[Parts of the exercise]:
(1) Answer these from the essay about life's unpredictability, one line each:
(a) What steps make up the narrative the writer was told about growing up?
(b) What age is the younger self the writer pictures whispering "Run?" to?
(c) If that unpredictability isn't a problem to solve, what does the writer call it?
(2) Carry on the essay about life's unpredictability from its final sentence, keeping the same first-person voice.

START Extracted text

For most of my life, I clung to the idea that there was a perfect, destined version of myself waiting to be uncovered. I thought that if I just made the right choices and followed the right path, I’d eventually step into the life I was meant to live.
But, as always happens, life doesn’t unfold the way we imagine.
It’s messier, more complicated, and certainly more painful than we expect.
Growing up, I was fed the same narrative as everyone else — the one where you finish school, find your career, meet 'the one,' buy a house, marry, have kids, and then everything just falls into place. Happiness, fulfillment, and success were presented as neat milestones, the natural course of life.
And I believed it.
But somewhere between childhood and adulthood, those ideals began to crumble. The world didn’t work the way I was promised it would. People didn’t behave as expected. No matter how many right decisions I tried to make, stumbling through unpredictable chaos, life still really hurt.
At times, it felt like I was circling the same pain over and over, always just short of what I imagined happiness would look like.
And life has continued to hurt, no matter how old I get.
There’s a common belief that we’re supposed not only to make the right choices in life but also to know what those choices are to begin with. Society tells us that the right career, relationship, or family will fill the hole inside. If we get it right, we’ll have it all — fulfilled our destiny, wasted no moment.
But the truth I’ve learned is that no amount of perfectionism or idealism will spare us life’s unpredictability.
In fact, that unpredictability isn’t a problem to solve — it’s the whole point.
Would I go back and erase the painful, sometimes brutal, relationships?
Whisper in the ear of sixteen-year-old me — Run?
Undo the bad decisions, the moments of deep hurt, the addictions I’ve battled, the opportunities missed?
Honestly, no.
Those unbearably painful moments that felt like mistakes have all shaped who I am.
I’m not sure who I’d be without them.
Actually, I do know — and I don’t want to be her.
Many of us feel life has betrayed us. We watch others’ lives move in certain directions and wonder — why not me? We feel lost and frustrated, asking why things didn’t go as hoped, thinking we made all the wrong turns.
But those 'wrong turns' aren’t necessarily mistakes.
They’re part of the human condition.
Life is inherently unpredictable, and no matter how much we try, we can’t control it.

END Extracted text
START Recorded information

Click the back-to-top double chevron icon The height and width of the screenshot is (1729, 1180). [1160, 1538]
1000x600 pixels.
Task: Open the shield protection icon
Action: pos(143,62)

END Recorded information

[Results for each task]:
(1)
(a) Finishing school, finding a career, meeting 'the one,' buying a house, marrying, and having kids.
(b) Sixteen.
(c) The whole point.

(2)
We often believe that by following the script, we can avoid the mess.
But the mess is the story.
Your story.
So you may as well own it.
I’ve come to see that suffering isn’t something to avoid at all costs. It’s an inevitable part of being human — no one is exempt.
It’s through suffering that we grow, if we let it.
For me, therapy has been about helping others embrace discomfort. Understanding that suffering is part of the process, not an aberration. When we face it instead of running, when we stop pretending we’re in control, something unexpected happens — we start to grow.
The trick is meeting suffering with kindness rather than judgment. This is what self-compassion is about: treating ourselves as we would a friend. Allowing ourselves to be imperfect, to make mistakes, and still somehow find peace.
I think this hits so hard because we’re all looking for a definitive answer to the question: 'What now?'
As if there is a written answer.
Maybe there is — somewhere.
But you’re wasting your time trying to find it.
The best thing you can do is understand yourself and live more presently in each moment, growing patiently.
The better you know who you are — your values, what brings you happiness, fulfillment, peace, and what challenges you in helpful ways — the more you’ll trust yourself to make choices as they come.
Remember: there is no right choice.
There’s just a choice.
There’s just this one messy, unpredictable life, and it’s ours, whether we like it or not.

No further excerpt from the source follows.